--- Consigne A ---
Dans le texte à lire, réécrivez tout ce qui va de « L'entreprise est une » jusqu'à « par sa racine. » en remplaçant « institution » par « organisation ».
--- Consigne B ---
D'après le texte à lire, une fois qu'on a regardé ce qu'une institution fait et ce qu'elle produit, que faut-il examiner ?
--- Consigne C ---
Dites si chacun de ces énoncés concorde avec le texte à lire, en répondant par oui ou non et en citant les mots du texte qui tranchent.
(i) L'entreprise y est présentée comme une institution.
(ii) Ceux qui font l'apologie de l'entreprise et du marché y ont raison.
(iii) Il faut y considérer le fonctionnement interne d'une institution avant son rapport avec l'environnement.

--- Texte à lire ---

_____

Résumé : L'informatisation a transformé le système productif. Les institutions peuvent tirer d'utiles leçons de l'examen des « bonnes pratiques » des entreprises dont le système d'information est « à l'état de l'art ».

Abstract : Computerization transforms the economy. Institutions can draw useful lessons if they look at the « good practices » of the firms whose information system conforms to the « state of the art ».

*   *   *

Ceux qui vitupèrent le capitalisme et l'entreprise, tout comme ceux qui font l'apologie de l'entreprise et du marché, sont à côté de la plaque.

L'entreprise est une institution. Quand on considère une institution il faut regarder ce qu'elle fait, ce qu'elle produit, puis examiner comment elle produit. Cela suppose de considérer d'abord son rapport avec l'environnement où elle puise ses ressources et injecte ses produits, puis son fonctionnement interne. C'est prendre l'institution par sa racine.

_____

--- Données fournies ---
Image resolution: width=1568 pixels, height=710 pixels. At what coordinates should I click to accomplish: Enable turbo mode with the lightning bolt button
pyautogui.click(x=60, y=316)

_____

--- Réponse rédigée A ---
L'entreprise est une organisation. Quand on considère une organisation il faut regarder ce qu'elle fait, ce qu'elle produit, puis examiner comment elle produit. Cela suppose de considérer d'abord son rapport avec l'environnement où elle puise ses ressources et injecte ses produits, puis son fonctionnement interne. C'est prendre l'organisation par sa racine.

--- Réponse rédigée B ---
Comment elle produit.

--- Réponse rédigée C ---
(i) Oui : « L'entreprise est une institution. »
(ii) Non : « sont à côté de la plaque ».
(iii) Non : « considérer d'abord son rapport avec l'environnement où elle puise ses ressources et injecte ses produits, puis son fonctionnement interne ».